Single-base gunpowder is made from nitrocellulose. Double-based gunpowder adds nitroglycerin to the mixture.

Most gunpowders also contain graphite to make them smoother so they flow through funnels for loading cartridges. Other chemicals get added to make gunpowder moisture resistant and to cut down on muzzle flash, and stabilizers are added to give the propellent a longer shelf life

Grain Sizes

Gunpowder uses different-sized grains to manipulate burn rates. They call these flake, ball, and extruded.

Pistols and shotgun shells tend to use flake (which has a large surface area) for faster burn rates.

Rifles use round or cone-shaped grain sizes for the slower burn rates needed to continue propulsion through long rifle barrels.

Bullet weight often determines the size and type of the grain as well. A heavier bullet requires a slower-burning grain for the longer propulsion needed to move the larger mass at the desired speed.

Primers Used in Cartridges

Gunpowder does not explode, but it is flammable, yet it will not ignite from the strike of a gun’s firing pin. To burn, it requires an exploding primer to provide ignition.

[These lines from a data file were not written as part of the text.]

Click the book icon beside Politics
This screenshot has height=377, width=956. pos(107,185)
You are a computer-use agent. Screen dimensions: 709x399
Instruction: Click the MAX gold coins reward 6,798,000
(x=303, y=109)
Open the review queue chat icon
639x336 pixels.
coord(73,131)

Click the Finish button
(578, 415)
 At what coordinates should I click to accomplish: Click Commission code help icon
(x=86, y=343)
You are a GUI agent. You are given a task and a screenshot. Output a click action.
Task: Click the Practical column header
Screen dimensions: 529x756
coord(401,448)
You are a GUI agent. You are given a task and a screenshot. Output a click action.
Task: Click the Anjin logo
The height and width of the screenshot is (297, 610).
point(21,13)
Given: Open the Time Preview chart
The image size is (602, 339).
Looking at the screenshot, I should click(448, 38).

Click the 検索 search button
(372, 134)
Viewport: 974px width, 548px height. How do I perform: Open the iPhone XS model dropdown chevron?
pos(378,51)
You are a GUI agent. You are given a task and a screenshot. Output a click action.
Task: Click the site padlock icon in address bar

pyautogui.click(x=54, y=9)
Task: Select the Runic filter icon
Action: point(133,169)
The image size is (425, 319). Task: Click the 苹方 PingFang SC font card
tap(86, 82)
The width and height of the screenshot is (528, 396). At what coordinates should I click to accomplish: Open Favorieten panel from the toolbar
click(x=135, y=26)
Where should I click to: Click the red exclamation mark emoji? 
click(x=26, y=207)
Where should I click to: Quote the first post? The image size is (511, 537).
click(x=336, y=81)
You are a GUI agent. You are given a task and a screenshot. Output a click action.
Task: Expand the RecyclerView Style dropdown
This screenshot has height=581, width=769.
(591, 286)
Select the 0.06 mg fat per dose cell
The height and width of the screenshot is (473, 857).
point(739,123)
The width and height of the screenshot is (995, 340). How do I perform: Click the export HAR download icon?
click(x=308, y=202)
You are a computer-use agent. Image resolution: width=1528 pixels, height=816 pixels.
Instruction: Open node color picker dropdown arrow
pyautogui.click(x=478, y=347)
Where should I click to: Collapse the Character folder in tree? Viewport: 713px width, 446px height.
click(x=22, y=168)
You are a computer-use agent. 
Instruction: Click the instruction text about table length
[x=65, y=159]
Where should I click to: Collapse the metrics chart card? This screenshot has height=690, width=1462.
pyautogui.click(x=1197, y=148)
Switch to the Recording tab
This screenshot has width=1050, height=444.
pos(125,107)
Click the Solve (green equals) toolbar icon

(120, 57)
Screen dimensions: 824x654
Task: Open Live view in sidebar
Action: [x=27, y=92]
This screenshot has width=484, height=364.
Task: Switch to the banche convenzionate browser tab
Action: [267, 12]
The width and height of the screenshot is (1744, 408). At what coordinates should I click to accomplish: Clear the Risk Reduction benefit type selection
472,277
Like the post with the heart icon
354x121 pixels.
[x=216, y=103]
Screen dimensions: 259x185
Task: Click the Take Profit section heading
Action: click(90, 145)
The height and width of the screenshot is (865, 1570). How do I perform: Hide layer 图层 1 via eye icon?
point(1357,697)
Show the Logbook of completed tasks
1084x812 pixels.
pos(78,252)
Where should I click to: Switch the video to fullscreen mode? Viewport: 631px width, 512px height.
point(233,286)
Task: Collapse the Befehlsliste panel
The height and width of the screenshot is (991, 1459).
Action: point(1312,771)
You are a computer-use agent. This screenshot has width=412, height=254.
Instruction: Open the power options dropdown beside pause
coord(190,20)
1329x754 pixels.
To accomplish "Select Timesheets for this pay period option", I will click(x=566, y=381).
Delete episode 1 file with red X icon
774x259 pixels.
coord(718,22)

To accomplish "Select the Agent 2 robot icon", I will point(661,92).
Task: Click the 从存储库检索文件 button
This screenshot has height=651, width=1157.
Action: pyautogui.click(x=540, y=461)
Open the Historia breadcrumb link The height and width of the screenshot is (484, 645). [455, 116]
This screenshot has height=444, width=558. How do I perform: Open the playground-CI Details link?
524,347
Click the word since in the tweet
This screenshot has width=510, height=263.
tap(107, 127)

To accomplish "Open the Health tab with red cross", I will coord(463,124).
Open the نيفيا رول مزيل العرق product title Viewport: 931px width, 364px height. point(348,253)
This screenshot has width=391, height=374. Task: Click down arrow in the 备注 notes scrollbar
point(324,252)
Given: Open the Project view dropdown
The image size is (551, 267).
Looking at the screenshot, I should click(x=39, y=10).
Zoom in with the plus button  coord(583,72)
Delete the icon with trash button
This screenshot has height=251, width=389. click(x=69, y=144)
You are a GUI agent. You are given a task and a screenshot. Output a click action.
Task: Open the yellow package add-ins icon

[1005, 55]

The primer has been 800 years in the making, advancing from matches to percussion caps, to primers using fulminate of mercury, and lastly to primers using lead styphnate, barium nitrate, and Tetrazene. These three ingredients act as an initiator, an oxidizer, and a sensitizer. 

Components of a Primer

There are two basic primer designs: Boxer and Berdan. While they differ slightly, they use the same components. The Boxer method has the advantage of being the best of the two designs for those wanting to reload cartridges.

A cup holds the primer parts and chemicals. An anvil inside the cup strikes the primer ingredients when hit with the gun’s firing pin. The explosion in the cup propels hot gases through a primer vent and into the midst of the gunpowder in the main part of the cartridge.

Rimfire Primers

These special types of primers reside in the rim of the cartridge. This method is used in low-powered cartridges such as the .17 and .22 caliber cartridges.

Shotgun Cartridges

Shotgun cartridges vary in the types of loads they carry, from a single giant slug to tiny BBs called birdshot. Even though there are many different kinds of shotguns, they all use the same cartridges.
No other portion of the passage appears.